Dagmar Manzel nach zwanzig Jahren in der gleichen Rolle wieder zu erleben, wäre schon Freude genug, aber sie verblüfft und überzeugt diesmal auch im englischen Original. Mühelos fügt sie sich in das multi-linguale Ensemble ein, an der Seite von Christopher Purves führt sie die Aufführung zum umjubelten Triumph.
Stephen Sondheim Sweeney Todd
Christopher Purves Sweeney Todd
Dagmar Manzel Mrs. Lovett
Barrie Kosky Regie
James Gaffigan Dirigent
Komische Oper Berlin, Premiere 17. November 2024
von Peter Sommeregger
Stammgäste der Berliner Komischen Oper werden sich erinnern: im Jahr 2004 wurde dieses erfolgreiche Broadway-Musical schon einmal, damals an der Behrenstraße in deutscher Übersetzung gegeben. Als Mrs. Lovett hatte die Schauspielerin Dagmar Manzel ihr Debüt als Sängerin und am Haus.
Sie nach zwanzig Jahren in der gleichen Rolle wieder zu erleben, wäre schon Freude genug, aber sie verblüfft und überzeugt diesmal auch im englischen Original. Mühelos fügt sie sich in das multi-linguale Ensemble ein, an der Seite von Christopher Purves führt sie die Aufführung zum umjubelten Triumph.
Die Geschichte eines Londoner Barbiers, der von einem korrupten Richter um Ehefrau, Kind und Existenz gebracht wird und nach seiner Rückkehr nach London blutige Rache mit seinem silbernen Rasiermesser nimmt, hat seit den 1970er Jahren erst den New Yorker Broadway, danach die Musical-Bühnen der Welt erobert.
Sondheims Musik hat Drive und Biss, streut Zitate aus Opern ein und ist vor allem Eines: bühnenwirksam. Geschickt konstruierte Nebenhandlungen bereichern den Plot, zentral bleibt aber neben Todd die Figur der findigen Pastetenbäckerin Mrs. Lovett. Sie verarbeitet Todds Opfer in Pasteten und ihr Laden kann sich kaum vor Kunden retten. Höhepunkt des Abends ist ein freches Duett mit Todd, in dem sie den Geschmack der Pasteten bestimmten Berufsgruppen zuordnen. Da scheint Dagmar Manzel im direkten Anflug auf den Broadway zu sein. In Christopher Purves in der Titelrolle hat sie aber auch einen gestandenen Partner, der sich mit seinem kräftigen Bariton und viriler Ausstrahlung gegen Manzel behaupten kann.
Barrie Kosky verleiht der gesamten Aufführung stimmiges Tempo, dimmt wo notwendig etwas herunter, lässt den Erzählfluss aber niemals abreißen.
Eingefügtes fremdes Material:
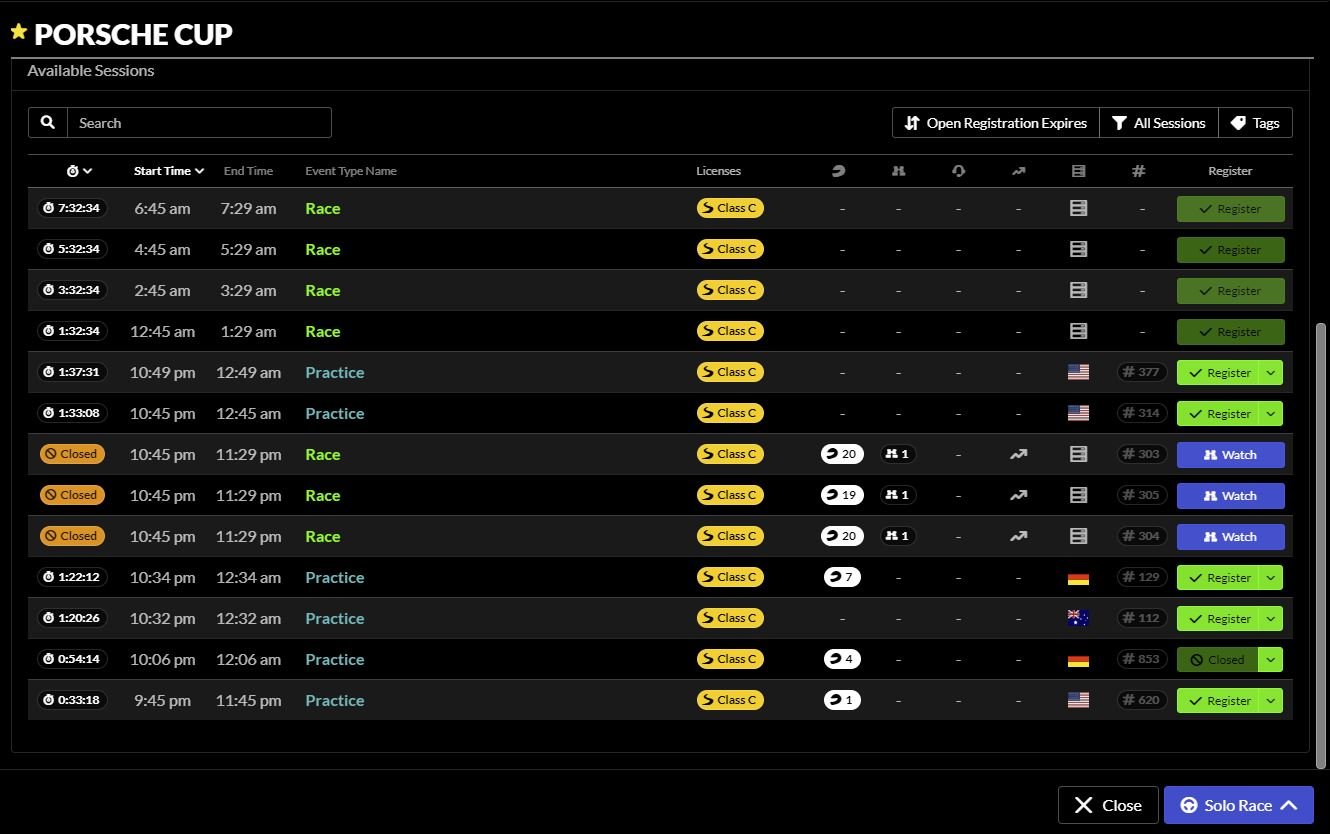Click the magnifying glass search icon
This screenshot has width=1330, height=834.
[48, 123]
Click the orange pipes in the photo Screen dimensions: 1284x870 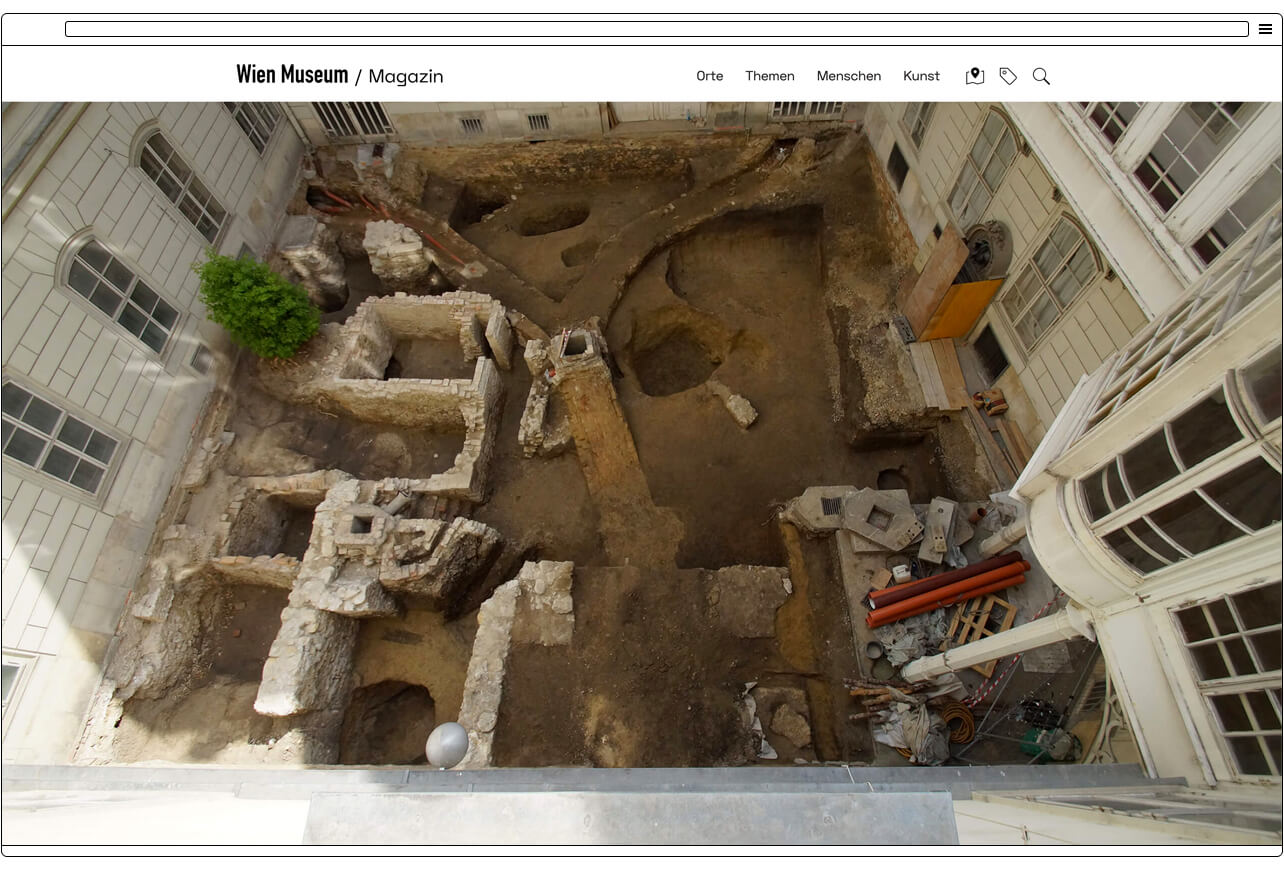coord(945,592)
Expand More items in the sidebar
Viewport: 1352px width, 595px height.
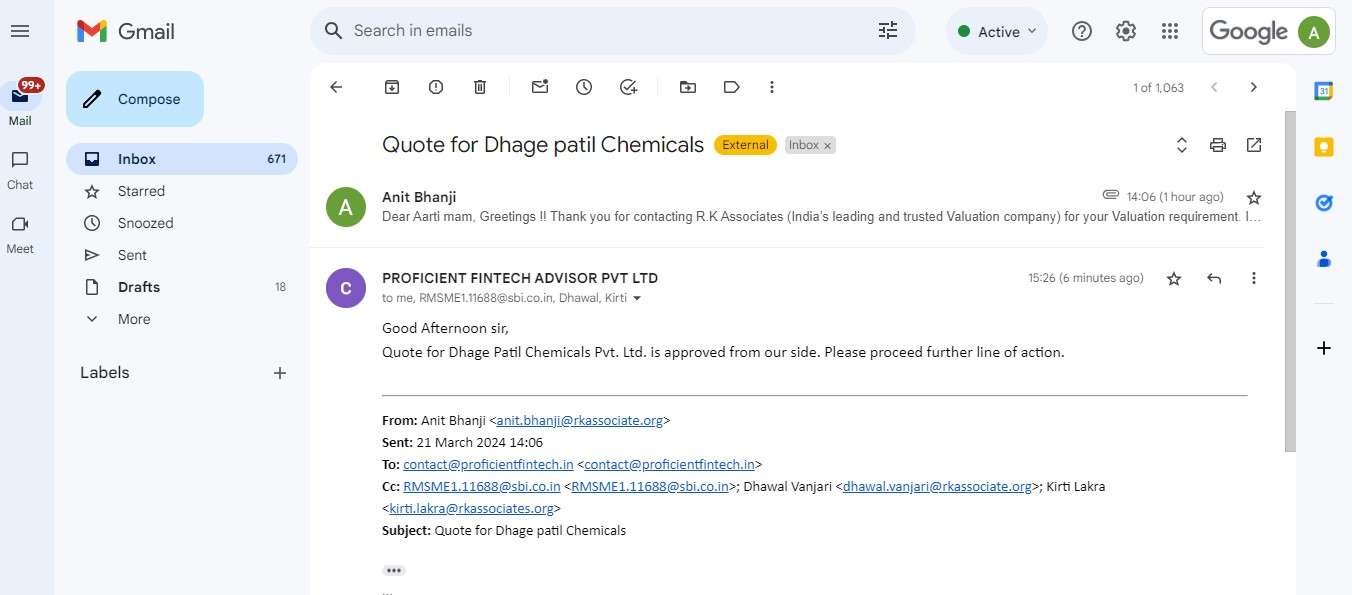click(134, 319)
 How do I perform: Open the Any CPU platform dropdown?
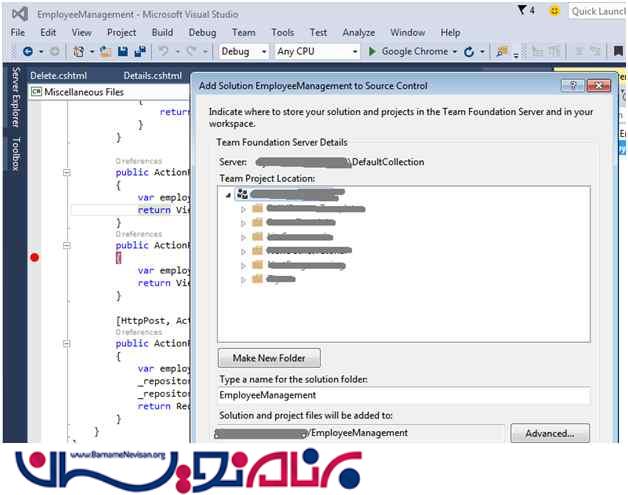312,51
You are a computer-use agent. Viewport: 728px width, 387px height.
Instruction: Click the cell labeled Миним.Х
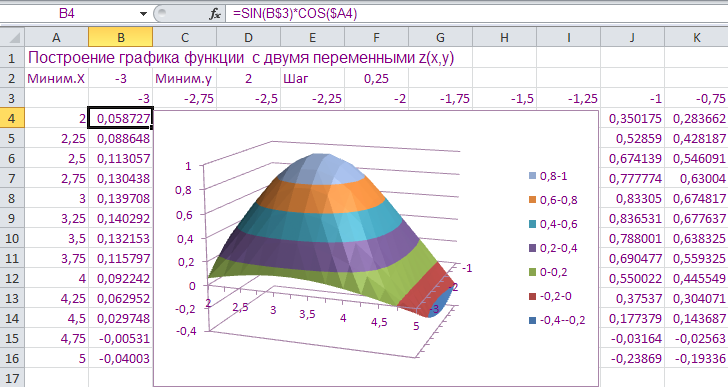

Es gelingen ihm markante Porträts der so unterschiedlichen Protagonisten, er findet für jeden Einzelnen eine stimmige Charakteristik und erweist sich so erneut als Meister der Personenführung.
Auch die übrigen Mitwirkenden können alle überzeugen. Alma Sadé als Todds wiedergefundene Tochter Johanna hat Gelegenheit, ihren wohlklingenden Sopran einzusetzen, Hubert Zapiór mimt emotional ihren Verehrer Anthony. Einen starken Eindruck hinterlässt Tom Schimon als Tobias, der schließlich das Kartenhaus zum Einsturz bringt. Aber auch Jens Larsen als Richter Turpin, James Kryshak als Beadle Bamford und Ivan Turšić als Pirelli überzeugen in ihren Rollen. Besonders hervorheben muss man noch Sigalit Feig als schrille Bettlerin.
James Gaffigan leitet das Orchester mit dem angesagten Schwung und Temperament. Eine Klasse für sich sind wieder einmal die Chorsolisten der Komischen Oper, die mit Spielfreude und Elan viel zum Gelingen der Aufführung beitragen. Wie selbstverständlich kommen sie auch mit den englischen Texten zurecht.
Das Publikum ist so animiert, dass sich der Saal erst nach schier endlosem Applaus leert. Hoffentlich verlieren wir Dagmar Manzel nicht an den Broadway!